Krch straightened up. “What?” he snarled.

“When I got here,” I said, shifting to look at him, “you said you’d been planning to have me arrested, and Bill, too, but Bill had this other idea, so you asked me to come up here to ‘work something out.’ All you’ve done since I got here is threaten us. If you want something, tell me what it is. If you don’t, arrest me or I’m leaving.”

Krch stared at me angrily for a few moments. Then he brushed past me and slammed out of the room.

I watched his back, then turned to Francie. “Where’d he go?”

She shrugged. “Get a cup of coffee. That’s usually what he does instead of slugging someone.” She looked at Bill. “You really grind his cookie, don’t you?”

Bill drew a cigarette from his shirt pocket. “He has a right.”

“No smoking room,” Francie said, pointing to the sign on the wall. She took out a cigarette of her own, lit it and reached a cardboard coffee cup off the floor for them to share as an ashtray. “You really screw up his career, like he tells it?”

“No, he did,” Bill said. “I just let everybody know.”

“Why?”

“His career or a fifteen-year-old kid’s life,” Bill said. “Didn’t look like much of a choice to me.”

“Did you do the right thing?”

Bill didn’t answer.

I said to Francie, “What do you mean?”

“The kid,” she said. “He go on to be a brain surgeon or something?”

“I don’t know,” Bill said evenly.

“Krch could have been a good cop.”

Bill pulled on his cigarette. I looked into his eyes. They seemed troubled to me, but he wasn’t looking at me.

The door opened and the man who could have been a good cop came back into the room.

He had a steaming cup of burnt-smelling coffee in one hand and a cigarette in the other. Great, I thought. Three to one. Krch sat down again in the chair he’d been in before, the one across from Bill.

“Okay,” he said. He spoke through clenched teeth, growling out the words. “Here it is. Ed Everest don’t only run hookers. He deals drugs. Not in a big way, just some pissy little stuff. To his girls, to other models.
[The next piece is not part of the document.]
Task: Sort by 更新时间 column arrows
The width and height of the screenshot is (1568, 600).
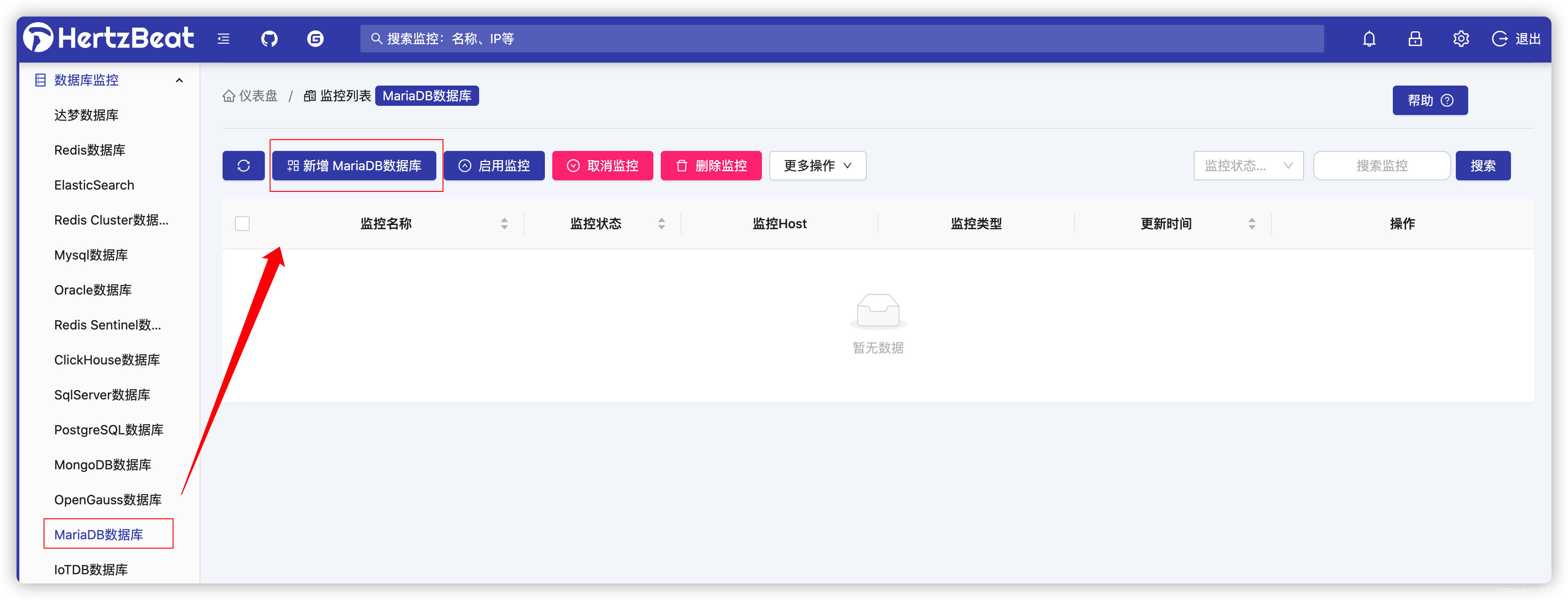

Nothing the big drug boys would be interested in. But enough, maybe, you could put pressure on one of the girls, maybe she’d give you Everest.”

I looked to Francie. “A lot of people in that world do a lot of drugs,” she said, shrugging. “It’s how the models stay thin, for one thing.”
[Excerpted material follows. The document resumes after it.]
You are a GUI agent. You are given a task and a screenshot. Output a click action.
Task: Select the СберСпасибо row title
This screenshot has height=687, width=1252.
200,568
“Now, we figured this was good,” Krch said. “Me and Rossi.
Rossi was keeping her eyes open, and we were gonna choose our little informant and close in. Squeeze her a little, get something on Everest we could make stick. Everything was rosy.”
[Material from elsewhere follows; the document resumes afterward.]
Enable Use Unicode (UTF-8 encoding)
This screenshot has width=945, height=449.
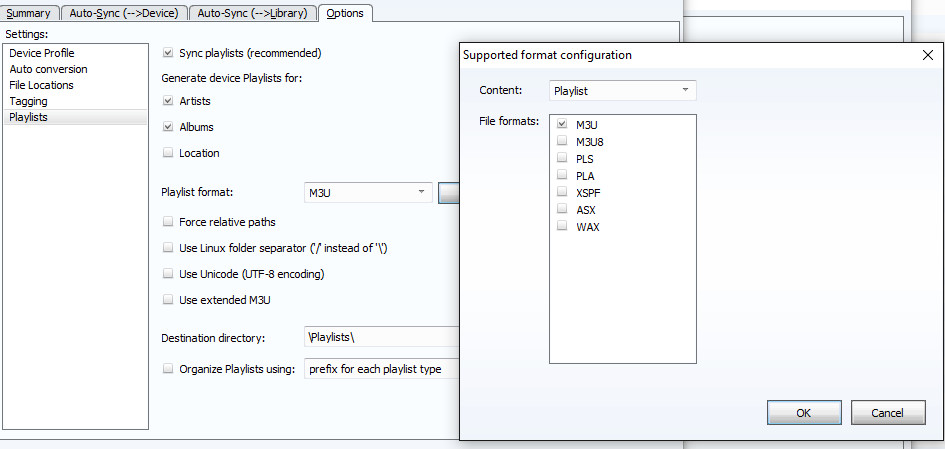click(168, 274)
Next to me, Bill stubbed out his cigarette. He seemed to me like a pot whose flame had been turned down just before the pressure blew the lid off: still simmering, but for now under control.

“I don’t see what the problem is,” I said. “We haven’t done anything that should have any impact on that investigation.”

“Someone did. Someone had a big fucking impact on it.”

“Who?”

“Whatever son of a bitch killed Wayne Lewis. He was Everest’s connection.”

T
WENTY
-T
HREE

 

O
h,” I said.

“Don’t give me ‘oh’!” Krch barked. All three cigarettes were out now, but the whole room hung heavy with tension and smoke. “Don’t give me that shit!” He drained his coffee, then crumpled the cup and threw it across the room. It bounced off the wall behind my head. “You knew that. You knew about Everest, and you were at Lewis’s.”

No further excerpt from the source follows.